The response must be made up of the lines in the entries below that contain "Strickbluse".

[Entries taken from a collection]
-*-*-

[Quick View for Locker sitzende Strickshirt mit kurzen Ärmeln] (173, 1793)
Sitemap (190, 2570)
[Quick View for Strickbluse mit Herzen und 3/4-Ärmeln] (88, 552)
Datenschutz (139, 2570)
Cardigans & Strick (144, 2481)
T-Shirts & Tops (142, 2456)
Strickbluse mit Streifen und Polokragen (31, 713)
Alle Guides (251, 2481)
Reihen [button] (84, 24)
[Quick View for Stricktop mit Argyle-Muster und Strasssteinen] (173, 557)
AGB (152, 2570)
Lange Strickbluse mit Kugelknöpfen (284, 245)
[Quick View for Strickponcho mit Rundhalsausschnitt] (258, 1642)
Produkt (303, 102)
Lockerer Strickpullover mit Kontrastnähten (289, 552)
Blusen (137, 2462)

-*-*-

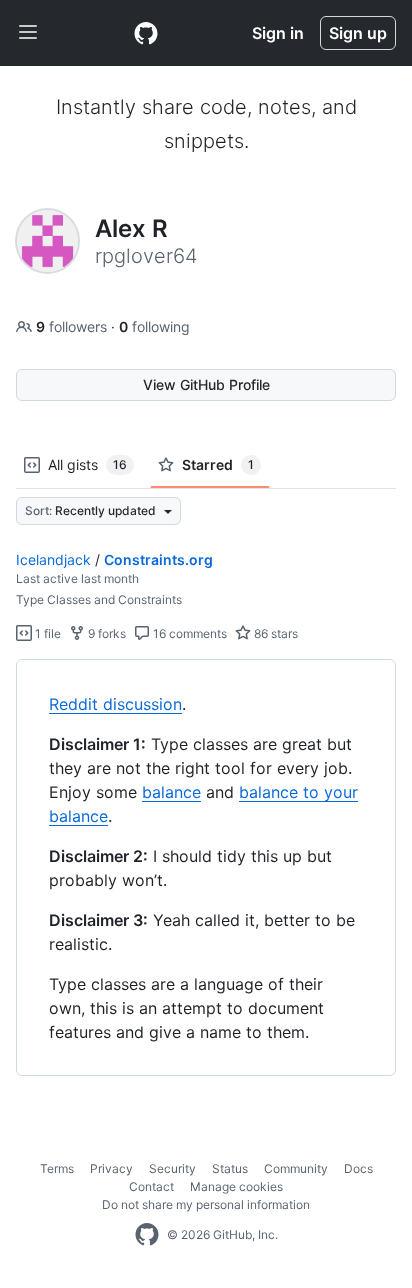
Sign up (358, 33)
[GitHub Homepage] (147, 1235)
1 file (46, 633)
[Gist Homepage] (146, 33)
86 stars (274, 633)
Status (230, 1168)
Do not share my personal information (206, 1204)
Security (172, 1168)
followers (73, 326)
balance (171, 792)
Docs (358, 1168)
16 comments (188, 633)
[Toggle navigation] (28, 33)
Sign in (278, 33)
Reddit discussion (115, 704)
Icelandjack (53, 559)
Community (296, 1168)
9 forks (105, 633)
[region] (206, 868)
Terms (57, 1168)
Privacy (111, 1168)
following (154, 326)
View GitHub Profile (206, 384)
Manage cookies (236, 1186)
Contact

-*-*-

**Response to the exercise:**
[Quick View for Strickbluse mit Herzen und 3/4-Ärmeln] (88, 552)
Strickbluse mit Streifen und Polokragen (31, 713)
Lange Strickbluse mit Kugelknöpfen (284, 245)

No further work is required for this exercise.